Published online by Cambridge University Press: 10 September 2025
Introduction
In French residential care homes,1 the epidemic evolved in the same way as it did in the general population, with a first wave from March to July 2020 and a second one starting in October/November 2020. In total, 224,500 care home residents were infected, with 29,300 deaths in 2020. The two waves in 2020 led to just under 15,000 deaths (Miron de l’Espinay & Richroch, 2021).

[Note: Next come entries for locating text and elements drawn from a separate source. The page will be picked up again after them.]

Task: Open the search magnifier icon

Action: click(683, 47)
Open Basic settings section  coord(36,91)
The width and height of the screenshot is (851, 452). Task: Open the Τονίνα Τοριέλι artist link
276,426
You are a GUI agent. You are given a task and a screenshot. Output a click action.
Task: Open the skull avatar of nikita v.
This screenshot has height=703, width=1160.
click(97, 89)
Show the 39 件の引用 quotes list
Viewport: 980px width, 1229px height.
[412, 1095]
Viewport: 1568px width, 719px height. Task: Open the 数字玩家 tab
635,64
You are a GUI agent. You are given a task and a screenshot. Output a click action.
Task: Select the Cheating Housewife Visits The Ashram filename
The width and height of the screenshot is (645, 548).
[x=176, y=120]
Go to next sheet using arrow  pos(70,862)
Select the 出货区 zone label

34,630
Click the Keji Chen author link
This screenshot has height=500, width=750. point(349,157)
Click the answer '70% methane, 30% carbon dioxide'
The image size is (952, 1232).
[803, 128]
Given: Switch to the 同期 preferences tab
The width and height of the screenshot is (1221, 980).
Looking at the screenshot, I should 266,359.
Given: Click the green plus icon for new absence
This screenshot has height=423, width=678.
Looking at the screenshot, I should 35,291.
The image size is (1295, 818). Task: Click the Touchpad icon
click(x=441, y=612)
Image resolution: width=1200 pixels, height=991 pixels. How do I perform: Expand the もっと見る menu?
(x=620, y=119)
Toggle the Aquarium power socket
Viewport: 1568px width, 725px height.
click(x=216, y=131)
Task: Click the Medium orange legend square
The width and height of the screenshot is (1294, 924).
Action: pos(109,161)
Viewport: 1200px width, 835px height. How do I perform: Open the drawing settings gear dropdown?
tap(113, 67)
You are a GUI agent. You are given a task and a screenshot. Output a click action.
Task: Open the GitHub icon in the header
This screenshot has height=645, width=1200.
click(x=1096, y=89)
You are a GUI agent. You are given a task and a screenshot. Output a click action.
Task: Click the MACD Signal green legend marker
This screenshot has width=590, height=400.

As for the general population, the studies available about the French case point to wide local disparities, with high impacts in some regions (the north, the Paris region, and the east) and lower impacts in others (the west). The pandemic was the cause of 2.5 per cent of deaths in residential care homes, but non-representative surveys, such as one carried out on 52 residential care homes all over the country, identified variations ranging from 2.3 per cent to almost half of the residents dying following contamination (Plateforme de Recherche sur la Fin de Vie, 2021).
On a national scale, during the second wave of the COVID-19 pandemic in the autumn of 2020, the incidence rate of the epidemic in residential care homes was about 1,600 residents per week for every 100,000 residents, compared to 500 people per 100,000 for the over-70s, and 450 for the general population (Miron de L’Espinay & Pinel, 2021). However, this gap began to shrink considerably in the spring of 2022 thanks to the vaccination campaign, which brought down the incidence rate to 200 for every 100,000 people in residential care homes, making it almost identical to the level for the over-70s, compared to 140 per 100,000 for the general population.